My Uncle Nunzi says everything with this president is missing. He can’t find weapons of mass destruction. He can’t find Osama bin Laden. He can’t find Saddam. This administration has been all about looking for things they know are there, but they can’t find. Three days ago, half of Bush’s cabinet couldn’t find their car keys.
Uncle swears he saw Bush at the recent St. Anthony’s Festival at St. Monica’s. He claims he saw a guy in a gray suit and wearing a red tie who looked as if he didn’t belong in the parish, and that he was chewing on a cannoli and pinning a dollar bill on the saint’s statue. I admit the likelihood is farfetched, but I ask you, is it any more farfetched than Saddam showing up in the middle of the war strolling in the marketplace and kissing babies?
Furthermore, Uncle says if it was Bush, it is a good thing. Uncle has long advocated that the president turn to St. Anthony to at least help him find the WMD. St. Anthony, for Uncle and a lot of my family, is really the patron saint of the lost and found. I’m not sure this is what St. Anthony had in mind when he was canonized, but that’s what he’s stuck with, and he’s making the best of it.
Bush has tried everything else. Before the war, the White House claimed it had a map showing exactly where the WMD was hidden. It’s to the left of Yusef’s Pharmacy at 55th and Baath Boulevard. Another chunk is under an oceanfront apartment on Suicide Drive. The rest, Saddam’s son is keeping in the back pocket of a brown suit he wears only to bar mitzvahs, which means he doesn’t wear it too often.
Every few days, either the president or Ari Fleischer (who’s quitting soon because he knows a dead-end job when he sees one) anxiously announce that the search in Iraq has yielded the WMD, Saddam, one of Saddam’s sons or a great brunch spot near one of the palaces. The inevitable disappointment soon follows. The WMD turn out to be some leftover parts from a game of Legos, and the DNA on Saddam and his sons actually came from the body parts of a pizza deliveryman who got caught in one of the palace bombing raids.

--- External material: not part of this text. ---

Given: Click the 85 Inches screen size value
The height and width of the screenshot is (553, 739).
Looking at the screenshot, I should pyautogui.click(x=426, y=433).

The president is clearly frustrated. He’s got nine Democrats running for his job, and they’re nipping at his hindquarters. The Democrats couldn’t find Iraq on the map before all this began and suddenly they’re experts. Howard Dean thought WMD was an acronym for "white male doctor." Al Sharpton was sure the "W" stood for "white."
Uncle is right. This is clearly a job for St. Anthony. I know Bush is not a Catholic and Uncle has forgiven him for that. But lots of non-Catholics I know have turned to St. Anthony to find things. Who else are they going to turn to, especially if they live in one of those ritzy sections that don’t even have a lost and found?
I understand the political fallout that will occur once the New York Times reports that Bush is praying to St. Anthony. But the Times is hardly in a judgmental position these days. Think Jayson Blair. Besides, Nancy Reagan used an astrologer and got away with it for eight years. St. Anthony has a better track record.
I think Uncle Nunzi may be on to something. If the liberal media blasts Bush for praying to St. Anthony, Fox News could counter with Bill O’Reilly charging that the president is the victim of an atheistic news media. Between the economy and Iraq, the president really needs to become a sympathetic figure instead of the nebbish he’s turned out to be. Besides, in 2004 — better than St. Anthony — Bush has the Supreme Court on his side if they screw up the ballots in Florida again.
Be aware, however, that even St. Anthony won’t be able to locate Saddam’s nuclear bombs, because apparently Cheney and Rumsfeld were lying through their capped teeth about it. I know this shocks older Americans such as myself who lived through the Lyndon Johnson-Richard Nixon-Bill Clinton years — that the White House might on occasion lie to us — but we’ve learned it might mean we get another Robert Redford-Dustin Hoffman movie, and that’s all that matters.
If St. Anthony solves the Iraq dilemma for Bush, maybe he can use the saint’s help to bring peace to the Middle East. On second thought, he might need St. Jude for that one.